All languages have names (-nyms) for groups of people. Our internal name for our group of people (very frequently just the word for 'people') is an endonym. Our external name for other groups of people are exonyms.
Your question is why doesn't every culture exclusively use everyone's endonyms?
There are tons of reasons, beginning with (a) most cultures around the world today and through most of history were not remotely as egalitarian and self consciously multicultural as the left wing of the modern West. Much more common than calling people by what they consider themselves to be, we call them by who they are to us and our in group. The most important others often even end up getting names meaning "others", "foreigners", etc. like the Gauls, Walloons, Welsh, Cornish, and Vlachs. Honestly, that's mostly fine because their names for us are frequently just as bad. It isn't really an issue until one language like English becomes such a dominant force that its names become a kind of standard, a binding bit of identity forced on the group. Even then it isn't an issue through most of human history (to the winners go the spoils and when in Rome...) but this is very much a bit of cultural imperialism and for many many reasons the West is trying to work its way out of that.
(b) We have very clear senses of who we are and who our dear friends are and who those sheep-stealing bastards over the hill are but everyone else? We don't know them from Adam and just pick up names from wherever. It might be their own endonym (France, Italy) or it might be the exonym that we pick up from their closer neighbors (Germany, Greece) or from the explorers who first told us about them (China, Japan).
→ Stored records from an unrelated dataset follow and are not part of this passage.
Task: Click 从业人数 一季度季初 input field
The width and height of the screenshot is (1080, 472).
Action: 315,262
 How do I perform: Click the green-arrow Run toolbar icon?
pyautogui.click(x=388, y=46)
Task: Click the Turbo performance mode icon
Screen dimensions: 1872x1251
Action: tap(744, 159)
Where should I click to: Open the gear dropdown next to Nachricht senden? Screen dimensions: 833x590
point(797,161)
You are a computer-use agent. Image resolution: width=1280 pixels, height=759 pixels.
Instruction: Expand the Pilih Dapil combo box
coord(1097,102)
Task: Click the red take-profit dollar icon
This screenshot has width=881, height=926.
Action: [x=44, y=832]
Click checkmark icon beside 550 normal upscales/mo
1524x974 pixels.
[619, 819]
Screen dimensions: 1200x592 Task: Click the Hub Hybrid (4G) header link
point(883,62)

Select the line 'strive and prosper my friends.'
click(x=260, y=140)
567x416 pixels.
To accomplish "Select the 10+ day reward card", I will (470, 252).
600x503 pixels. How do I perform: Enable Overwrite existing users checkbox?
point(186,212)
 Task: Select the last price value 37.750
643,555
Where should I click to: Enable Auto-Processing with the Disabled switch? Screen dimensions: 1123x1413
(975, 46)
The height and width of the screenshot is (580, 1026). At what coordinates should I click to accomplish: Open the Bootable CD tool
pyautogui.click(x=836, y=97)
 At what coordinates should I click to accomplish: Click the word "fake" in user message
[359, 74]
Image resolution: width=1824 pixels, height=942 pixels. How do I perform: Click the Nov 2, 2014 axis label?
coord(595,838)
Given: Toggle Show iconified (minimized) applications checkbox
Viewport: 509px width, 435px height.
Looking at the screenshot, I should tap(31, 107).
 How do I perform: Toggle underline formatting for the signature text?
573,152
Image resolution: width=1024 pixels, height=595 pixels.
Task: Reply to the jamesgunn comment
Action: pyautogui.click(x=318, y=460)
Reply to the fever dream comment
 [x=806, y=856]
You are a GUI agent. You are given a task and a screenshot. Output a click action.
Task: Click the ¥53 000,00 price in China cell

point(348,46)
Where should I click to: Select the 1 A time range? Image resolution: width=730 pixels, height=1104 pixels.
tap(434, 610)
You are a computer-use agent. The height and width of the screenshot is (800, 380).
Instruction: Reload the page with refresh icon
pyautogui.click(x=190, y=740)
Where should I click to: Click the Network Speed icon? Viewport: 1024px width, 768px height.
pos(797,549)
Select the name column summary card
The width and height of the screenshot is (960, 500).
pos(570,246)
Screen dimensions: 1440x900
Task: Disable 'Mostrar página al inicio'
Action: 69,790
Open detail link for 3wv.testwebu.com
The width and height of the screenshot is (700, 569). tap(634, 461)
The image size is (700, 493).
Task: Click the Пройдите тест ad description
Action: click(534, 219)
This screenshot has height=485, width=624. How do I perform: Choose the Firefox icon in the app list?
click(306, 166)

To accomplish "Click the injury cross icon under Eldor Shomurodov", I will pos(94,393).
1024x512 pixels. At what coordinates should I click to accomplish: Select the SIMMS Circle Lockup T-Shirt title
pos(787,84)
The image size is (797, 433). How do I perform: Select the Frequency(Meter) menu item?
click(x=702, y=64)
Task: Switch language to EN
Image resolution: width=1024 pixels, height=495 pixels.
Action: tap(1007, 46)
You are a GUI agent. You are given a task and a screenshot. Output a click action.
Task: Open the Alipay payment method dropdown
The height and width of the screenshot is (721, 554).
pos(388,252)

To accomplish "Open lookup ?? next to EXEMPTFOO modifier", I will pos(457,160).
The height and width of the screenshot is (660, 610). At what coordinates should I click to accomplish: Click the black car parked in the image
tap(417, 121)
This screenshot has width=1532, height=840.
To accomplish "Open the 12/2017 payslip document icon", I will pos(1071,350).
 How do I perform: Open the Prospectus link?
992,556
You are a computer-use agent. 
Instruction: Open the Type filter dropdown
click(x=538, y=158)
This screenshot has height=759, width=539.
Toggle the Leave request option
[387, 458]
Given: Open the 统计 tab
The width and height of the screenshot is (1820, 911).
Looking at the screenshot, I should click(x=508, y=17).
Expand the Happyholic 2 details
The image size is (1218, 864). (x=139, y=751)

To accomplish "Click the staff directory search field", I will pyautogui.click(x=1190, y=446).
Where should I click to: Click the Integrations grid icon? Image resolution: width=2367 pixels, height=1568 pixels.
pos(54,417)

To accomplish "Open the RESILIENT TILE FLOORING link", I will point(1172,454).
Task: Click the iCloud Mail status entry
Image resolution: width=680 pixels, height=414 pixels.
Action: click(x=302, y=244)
This is why English makes such a hash of nationalities, with some mostly near England using Germanic -ish and -ch, many others using Latinate -an and -ian, and others picking up both Italian and Portuguese -ese, Arabic -i, or Persian -stani. Sometimes names come from completely bungled first meetings: What's that over there? Someone tries to say "a village" but it gets put into the logbook as the new land of Canada; "Mazu's temple" ends up renaming Aomen Macao; etc. Once the name reaches a certain critical mass within a language, though, that's just what the name is for its speakers, regardless of where it came from.
Whatever the origin of the name, (c) there are many cases where endonym or exonym it still gets damaged by the fact that every language has certain preferred sounds and orders. Modern Greek approximates the sound b by putting mp together (Mpachrein for Bahrain); Chinese has a set syllabary (Meilijian for America) and prefers clippings (Mei); and over centuries French and English turned Greek and Latin placenames ending in -ia and -eia into terser -y or -e. In a few cases, the names can even be directly calqued from one language ot another (Island to Iceland, Grønland to Greenland, &c.). You can try to politely respect others' placenames but some will simply be too unnatural or difficult to pronounce that it could never replace the adapted form. Sometimes native don't even really understand their own name for their own place: Americans might mentally know Germany is Deutschland and might try to say the /ɔʏ̯/ even though it's an uncommon noise in English. They won't know and the Germans often won't know to tell them that the sound written -land actually ends with a /t/.
I'll expand on the question a bit if i am allowed. I understand that there are different names in different languages, like Scotland is Scozia in Italian. Germany is Deutschland in German but Germany in English, Germania in Italian etc. Irrespective of language, what is the reason why we choose to refer to countries as our version of their name. Some of the differences are minimal but things like Greece being Hellas in Greek or Sweden being Sverige in Swedish seem almost disrespectful to the countries.